Extracted data entries:
^^^^

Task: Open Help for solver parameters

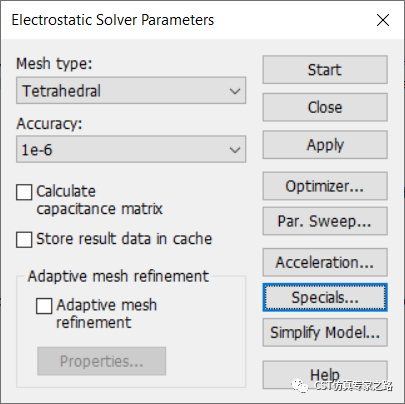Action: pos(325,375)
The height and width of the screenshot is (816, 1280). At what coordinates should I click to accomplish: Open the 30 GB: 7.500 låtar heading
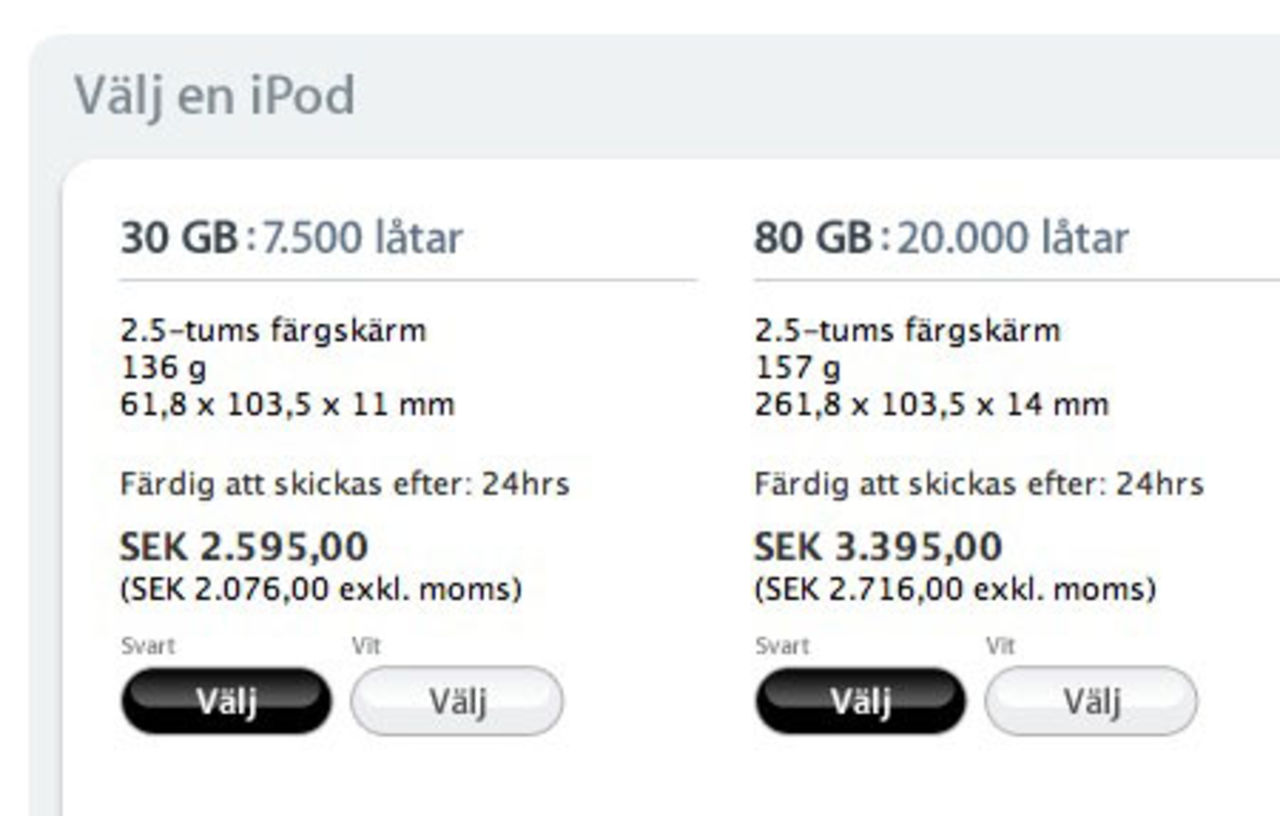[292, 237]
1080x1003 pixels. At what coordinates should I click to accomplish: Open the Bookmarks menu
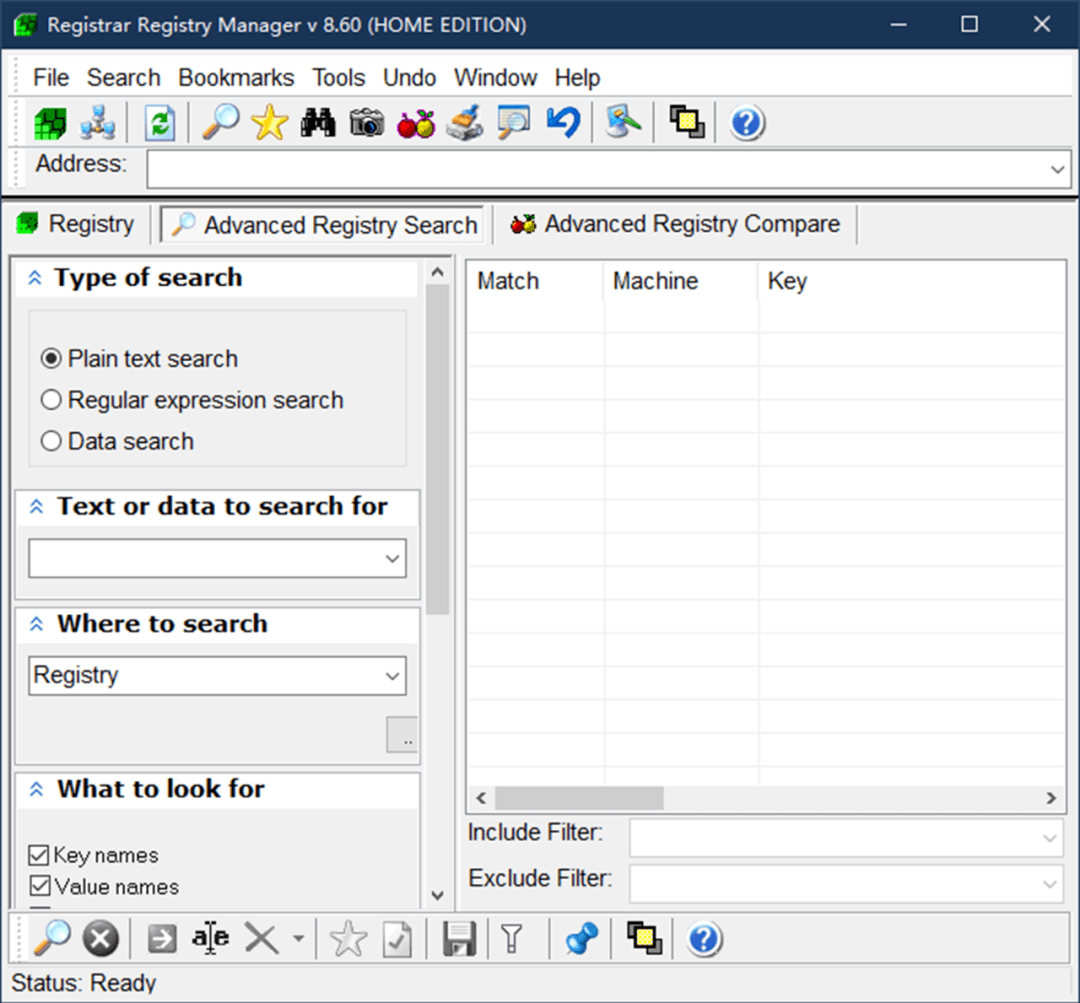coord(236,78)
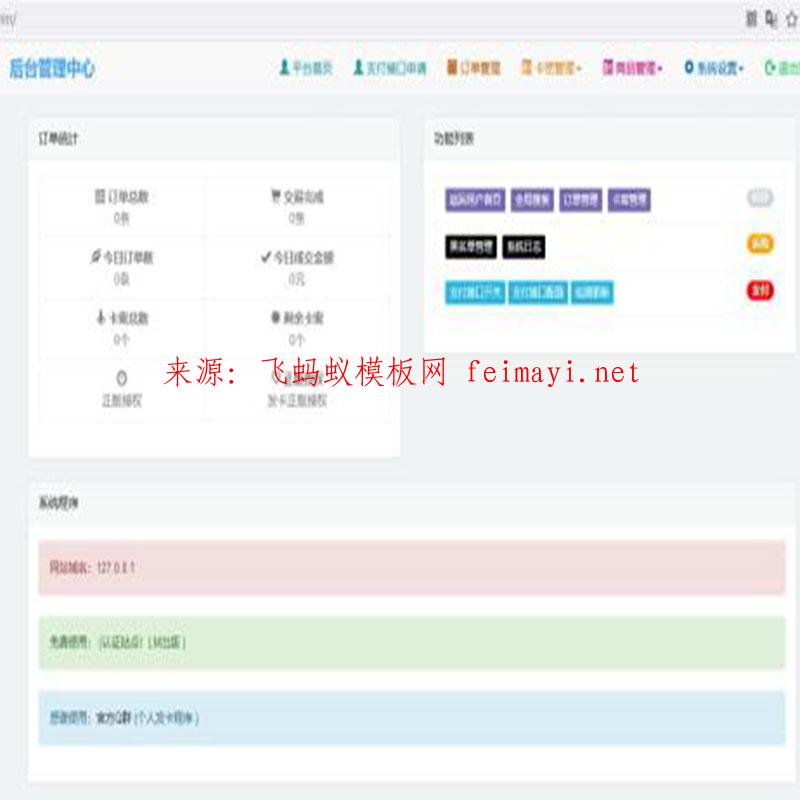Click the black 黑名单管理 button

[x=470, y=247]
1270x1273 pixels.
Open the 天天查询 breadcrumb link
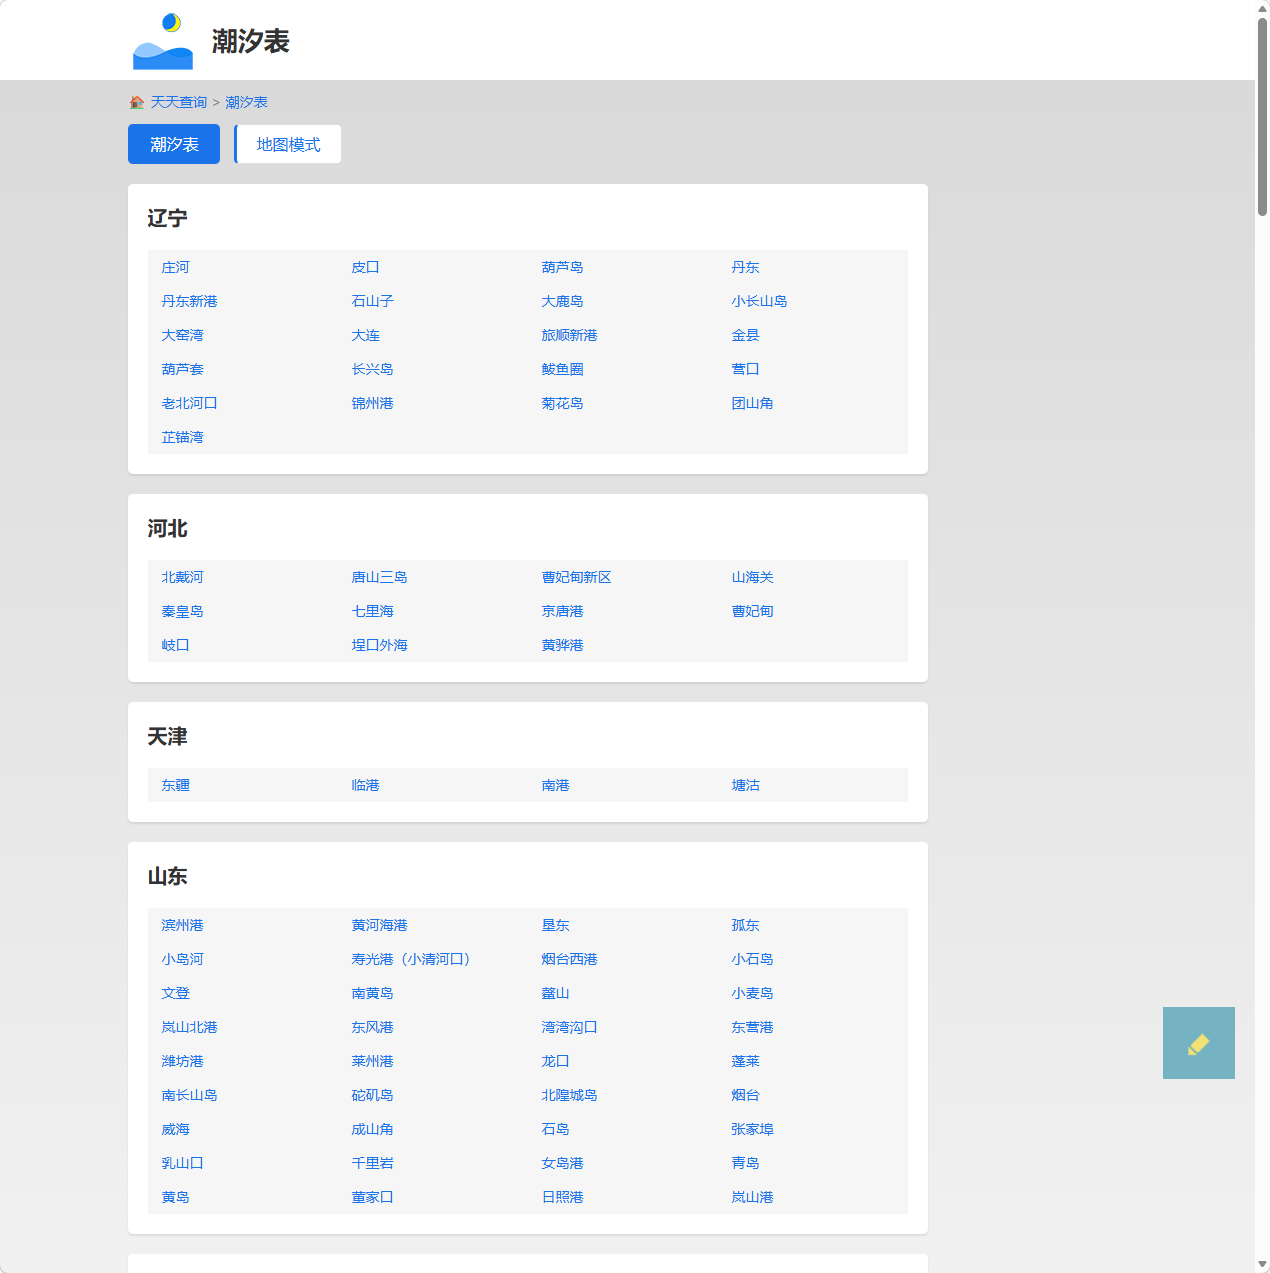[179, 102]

^^^^

### What the task requires
Set down all the entries exactly as they appear, but skip any pictures.

### Output for this exercise
Task: Open Help for solver parameters

Action: pos(325,375)
The height and width of the screenshot is (816, 1280). At what coordinates should I click to accomplish: Open the 30 GB: 7.500 låtar heading
[292, 237]
1080x1003 pixels. At what coordinates should I click to accomplish: Open the Bookmarks menu
coord(236,78)
Click the black 黑名单管理 button

[x=470, y=247]
1270x1273 pixels.
Open the 天天查询 breadcrumb link
[179, 102]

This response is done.